Software sellers have attempted to make them so with the use of legal wording,
sternly-worded threats, and excellent politics. Before it was easy to transmit
things electronically, we had to pass around physical media that held them if
we wanted to share with others.

Excepting people trying to inch out that extra cent out of people, nobody
thinks there is something wrong with this sharing. You can borrow a car,
borrow a book, borrow an NES cartridge, even borrow a whole computer, and this
is seen as socially acceptable (we learned the value of sharing in
Kindergarten). Sometimes you determine that you want this item for yourself,
so you buy it, and you might not have bought it at all had it not been for
your exposure to and enjoyment of it.

The problem with PC software is that unlike these other works of art, it is
trivial to copy. That should be a warning flag that a business model around
software needs to approach things a little differently. Sure, a good
percentage of people will look for something for nothing and feel no guilt
over it, will not try to compensate for it; in this medium, they will often
succeed, too. This is a fact of the technology.

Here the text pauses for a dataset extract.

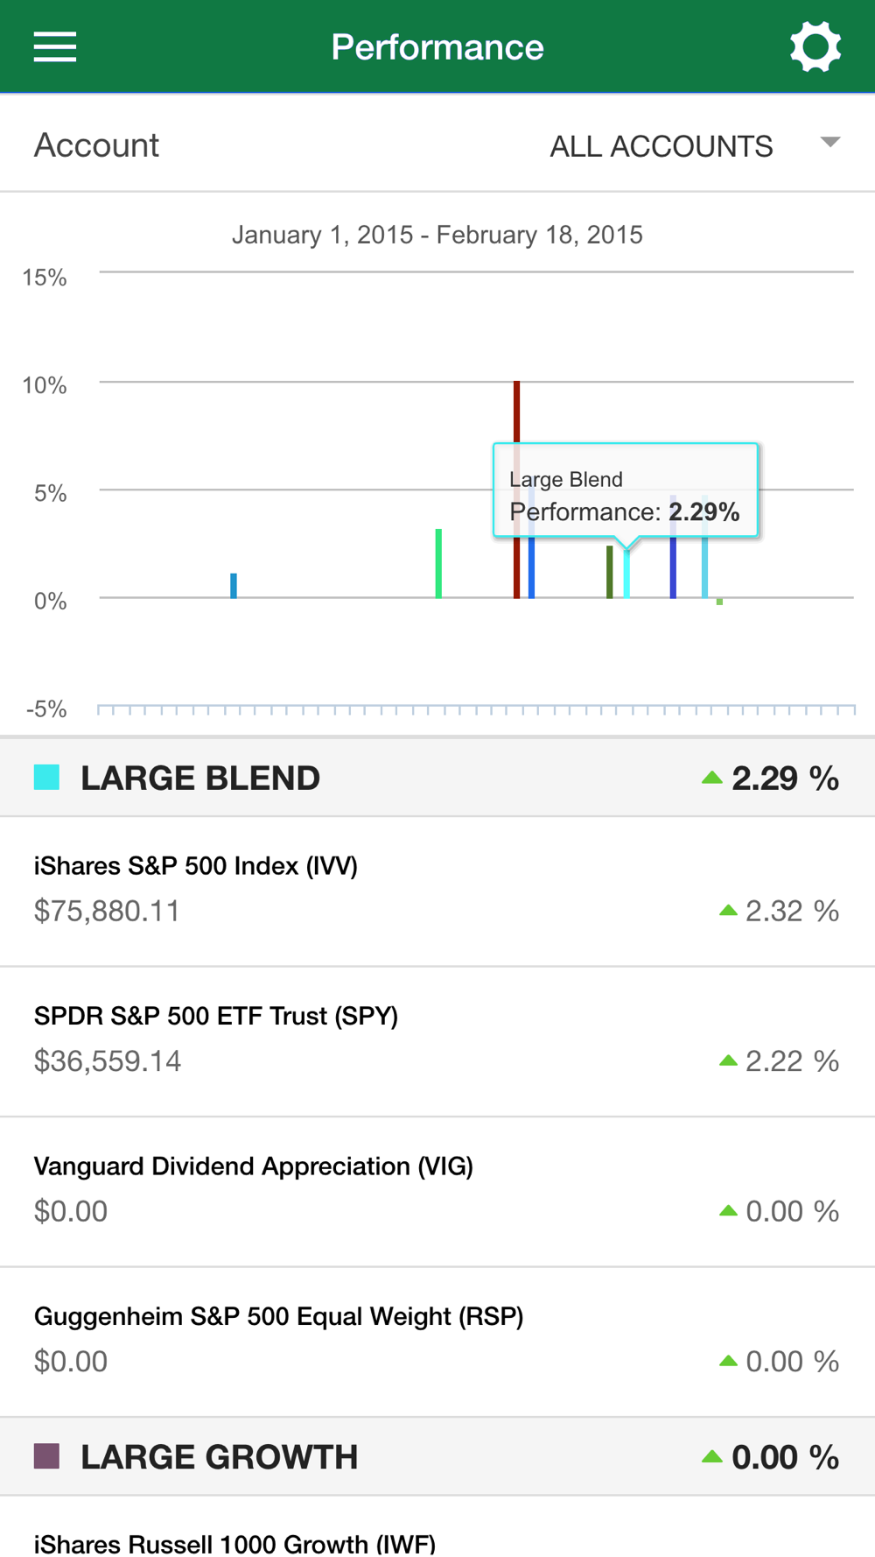875x1557 pixels.
Task: Select the ALL ACCOUNTS account selector
Action: click(x=661, y=146)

 _The creative work and thousands of man-hours_

This is noble, but do you really expect customers to offer up money for
software because of the actions of somebody behind the scenes of that
software? I know when I browse games on the shelves, I am not thinking about
the programmers, the artists, the voice actors, the publishers, or anyone else
involved. I am thinking of how fun I expect that game to be and if I can
afford it this month. I am also thinking of the brand of that game; for
example, Ubisoft has disappointed me enough times with their MMOs that I
refuse to be fooled again, no matter how cool it looks. On the other hand, I
am a consistent sucker for games by Square and Bioware. Your average consumer
does not place the same value on the workers as the workers place on
themselves.

 _Companies aren't going to change their business model because they don't
need to. The games are still just as good, people are playing them, they just
aren't paying for them._

This is a contradiction. Admittedly, DRM is one way to change the business
model. It is working for some companies in the way it is implemented. As you
mention later, competition can demonstrate this model's weaknesses, but that
is also the nature of business: you must keep evolving to meet the challenges
of the times.

------
dirtbox
Some more detailed info here
[http://blog.linuxgamepublishing.com/2009/02/27/answering-
the...](http://blog.linuxgamepublishing.com/2009/02/27/answering-the-lgp-drm-
questions/)

------
patio11
Note point #5. There are variations on this which are _very_ effective at
limiting casual piracy. (I personally like "For your convenience, any computer
you put your Registration Key into automatically gets to see your saved data."
Obviously, you want to think through the security implications of that
verrrrrrry carefully.)

------
sfgfdhgfdshdhhd
If you're "forced to implement DRM", it's because you forced yourself into a
position where you can't do anything better.